DOI: 10.1063/10.0006477

Nickel oxide-nickel heterostructures point to cheaper, efficient wearable temperature sensors internal name

Nickel oxide-nickel heterostructures point to cheaper, efficient wearable temperature sensors lead image

While today’s wearable temperature sensors convey human body temperatures, most remain expensive to produce and low efficiency. One proposed solution has been to repurpose low-cost, nickel-based devices.

Zhang et al. present a type of wearable temperature sensor that draws on metal-semiconductor-metal self-gated devices and use nickel oxide/nickel (NiO/Ni) heterostructures. Assembling self-gated devices with a relatively straightforward and controllable in situ oxidation method, the group produced a flexible sensor array to measure the spatially resolved temperature distribution.

“In our work, nickle framework was used as the precursor of the NiO/Ni heterostructure temperature sensor, which is common and widely used with low price,” said author Jixin Zhu. “In addition, the fabrication method of our work is facile and low-cost, suitable for scale production.”

The device is able to measure temperatures of the surface of the human body and inanimate objects.

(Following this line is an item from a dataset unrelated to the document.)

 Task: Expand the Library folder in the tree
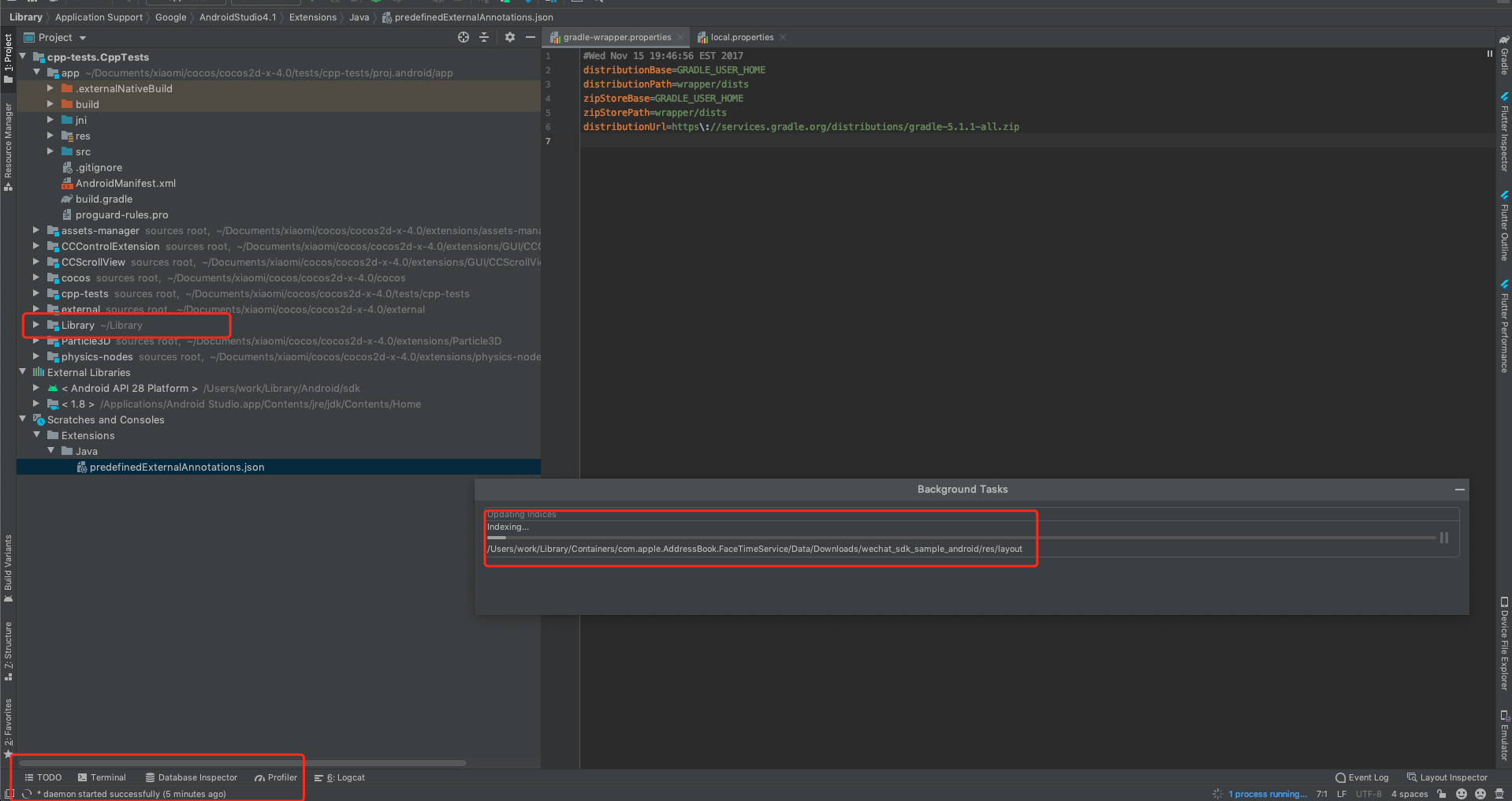[x=36, y=325]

It demonstrates efficient charge transportation, excellent thermal conductivity at 3.74 watts per meter-kelvin and high thermal diffusivity at 9.39 square millimeters per second.

It covered a high sensitivity, -5.04% per degree Celsius, a wide range of applicable temperatures, from -15 to 80 degrees Celsius, and remained stable for more than three months.

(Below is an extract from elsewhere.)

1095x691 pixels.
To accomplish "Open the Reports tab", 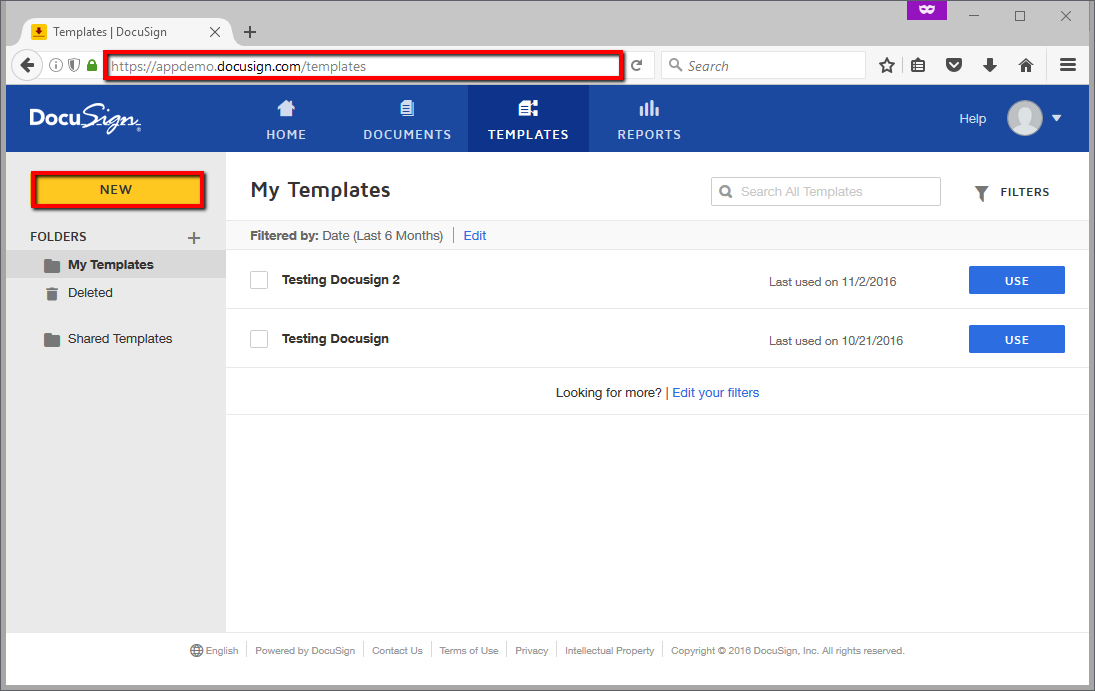I will tap(649, 119).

“We have tried many kinds of materials and many forms of devices based on negative temperature coefficient materials, and surprisingly, we found the fabrication of high-performance temperature sensors can be achieved by growing nickel oxide on a nickel framework conductor,” Zhu said. “This vertical charge transport results in low resistance despite the high resistivity of nickel oxide.”

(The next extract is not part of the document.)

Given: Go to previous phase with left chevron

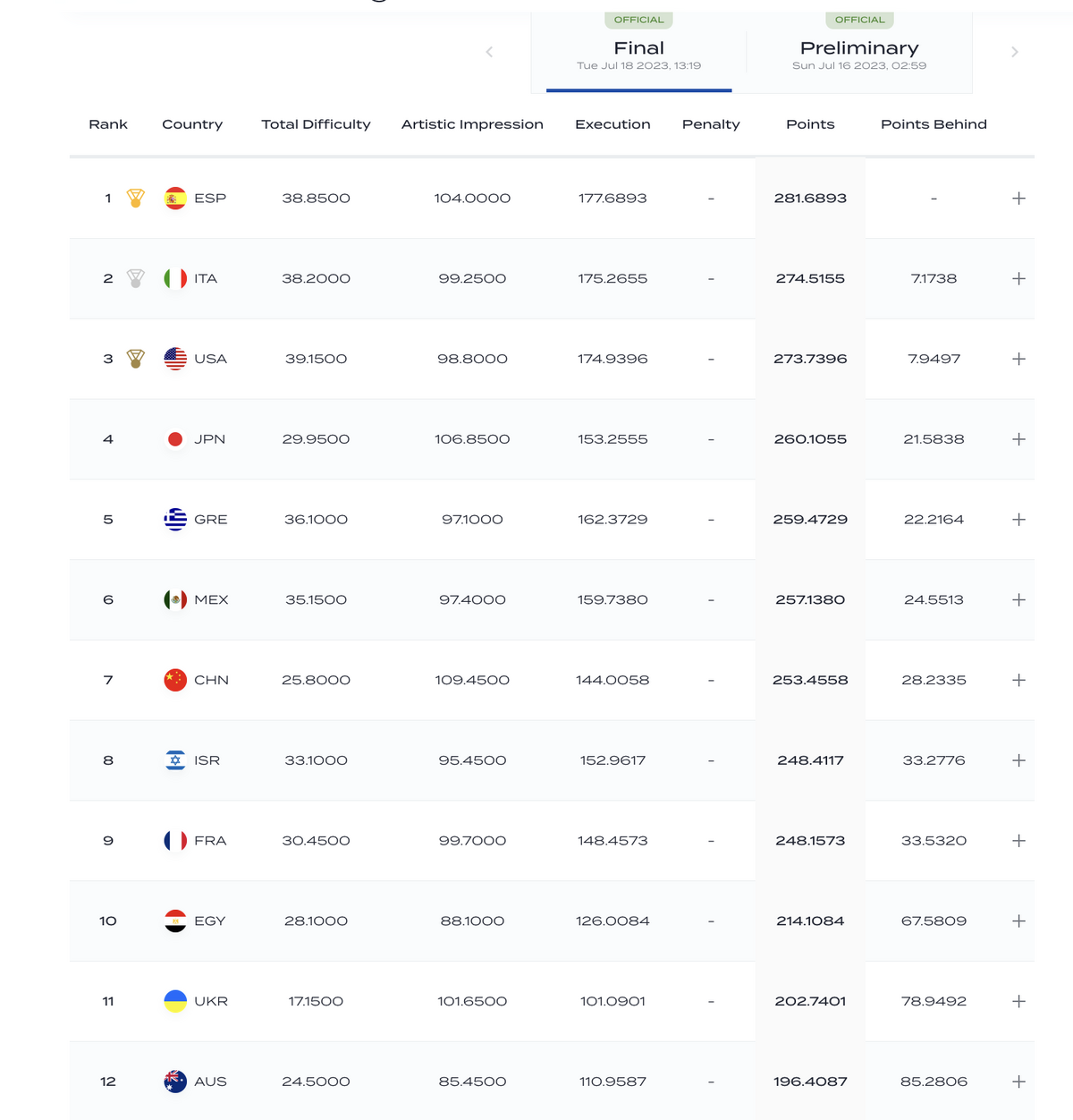Looking at the screenshot, I should [x=489, y=52].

The group looks to find ways to explore similar phenomena in other heterostructures and create temperature sensor arrays with larger areas and finer resolution.

Source: “Robust self-gated-carriers enabling highly sensitive wearable temperature sensors,” by Hongjian Zhang, Kui Xu, Yufei Lu, Haodong Liu, Wenqi Han, Yang Zhao, Ruizi Li, Zhentao Nie, Feng Xu, Wei Huang, and Jixin Zhu, Applied Physics Reviews (2021). The article can be accessed at https://doi.org/10.1063/5.0059204 .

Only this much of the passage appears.